You’ve probably heard some rendition of the “Mozart Effect”, which claims that listening to Mozart can boost your IQ. 

Maybe your pregnant best friend is blasting classical music in the house 24/7 hoping that their little one will get a perfect score on their exams someday. 

But the results are in–and that’s not quite how it works.

It turns out that this exciting correlation is actually misinterpreted from a study conducted in 1993 by a psychologist named Francis Rauscher.
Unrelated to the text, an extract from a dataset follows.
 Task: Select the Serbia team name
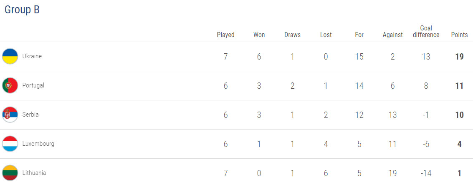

The study included only a small group of 36 college students, and pertained only to a very specific spatial IQ test taken immediately after listening to a 10-minute clip of Mozart’s music. 

The study didn’t discover anything beyond a temporary increase in productivity on a specific style of reasoning test–and didn’t make any claim that the music could have any long-term effect on a person’s intelligence. 

In fact, it didn’t make any claims about intelligence at all–only immediate test performance.

So why has this myth lasted? 

I, for one, have always used classical music as a study tool, and I really do think it’s helped me score better on my exams and focus more consistently on my work. 

So the Mozart Effect must be true, right? 

Not so much. 

Researchers have since surmised that the supposed Mozart Effect isn’t actually a result of the music itself, but rather the increased level of enjoyment and decreased feelings of stress as a result of listening to a pleasing sound. 

A chilled-out, happy mood is the real culprit for those better test scores and improved work productivity.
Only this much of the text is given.